Nicola Maggi: Da questo nuovo equilibrio nascono opere fortemente meditative, in cui sembra dominare il silenzio…
Fabio Rota: «La scelta dei soggetti delle mie opere parte quasi sempre da uno scatto fotografico, realizzato in situazioni di solitudine, di nebbia. Si tratta sopratutto di posti e momenti in cui la presenza umana è nulla, ma è testimoniata dalle caratteristiche dei luoghi, dalla presenza di elementi che ricordano il suo passaggio. Affiora, così, la memoria della presenza dell’uomo, che ha modificato o alterato il paesaggio rendendolo custode di elementi o presenze che raccontano e testimoniano storie e situazioni vissute. Una realtà che adesso funziona da sola e non ha più bisogno dell’uomo. Sono queste le situazioni che cerco, da dove nasce la mia fotografia. Situazioni che sono complete al 90% e che integro con il mio passato, le mie esperienze e il mio modo di vedere il mondo».
N.M.: Un mondo in cui è anche molto forte l’aspetto identitario, a cui si lega anche la scelta dei materiali che usi per realizzare i tuoi lavori…
F.R.: «E’ vero. Tutti i materiali che impiego per fare le mie opere appartengono al mio territorio (tele di lino usate nei caseifici, ad esempio) o sono materiali di scarto legati al tema dell’ecologia e della salvaguardia dell’ambiente (carta riciclata, stracci e stoffe di scarto). Tutto ciò per caratterizzare ancora di più l’appartenenza alla terra e a Madre Natura. Unica direzione, questa, dove credo che l’umanità possa andare in futuro per raggiungere una salvezza».

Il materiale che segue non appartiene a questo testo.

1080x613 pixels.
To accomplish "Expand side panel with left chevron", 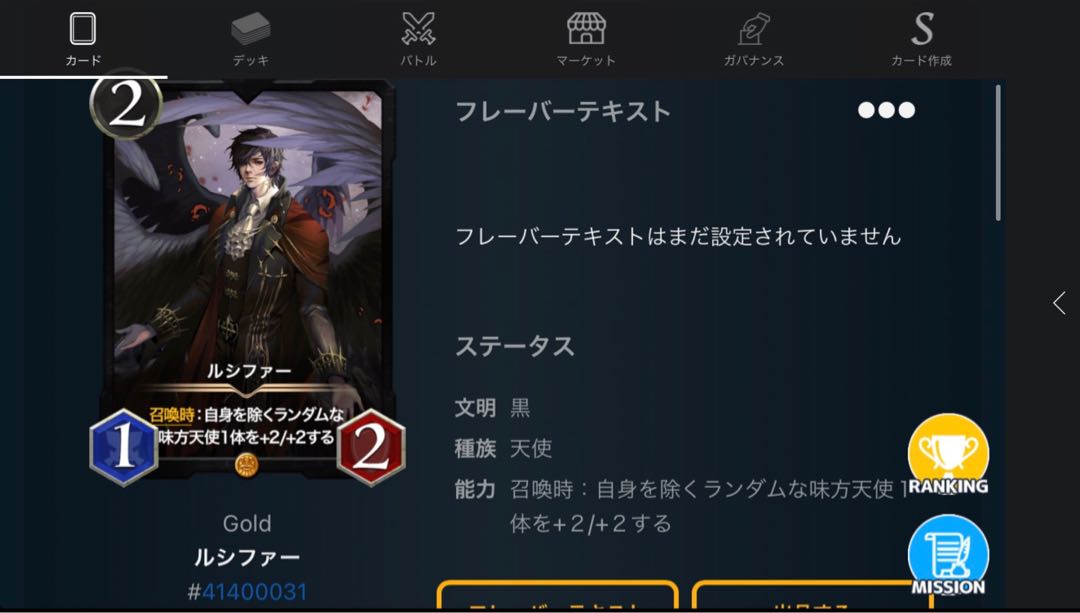I will point(1059,303).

N.M.: Tra i tuoi ultimi lavori c’è anche un progetto particolare, in cui alla pittura e alla fotografia si unisce anche la musica: Musicraiser. Ce ne parli?

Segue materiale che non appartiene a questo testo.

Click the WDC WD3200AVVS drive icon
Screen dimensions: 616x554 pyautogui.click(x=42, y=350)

F.B.: «Sono uno che ha bisogno di mezzi espressivi diversi. Dopo aver unito la pittura e la fotografia ho sentito il bisogno di usare un mezzo espressivo ancora più veloce di quello che avevo usato fino a quel momento. Molto probabilmente perché sono in evoluzione. E così da tre anni sto lavorando con la musica che, in Musicraiser, si unisce a pittura e fotografia. Si tratta di un progetto dove 9 canzoni – scritte e cantate da me – corrispondono a 9 opere pittoriche e fotografiche. Due metà che si completano a vicenda, dando vita ad un’opera unica. Al momento sono ancora alla ricerca del luogo adatto dove presentarlo».
N.M.: Oltre a Musicraiser, cosa ci riservi per il futuro?
F.B.: «Come formazione artistica vengo dalla scuola di nudo e in questo momento sto cercando di unire la carnalità del corpo femminile con il paesaggio che, spesso, contiene una forte carica di erotismo».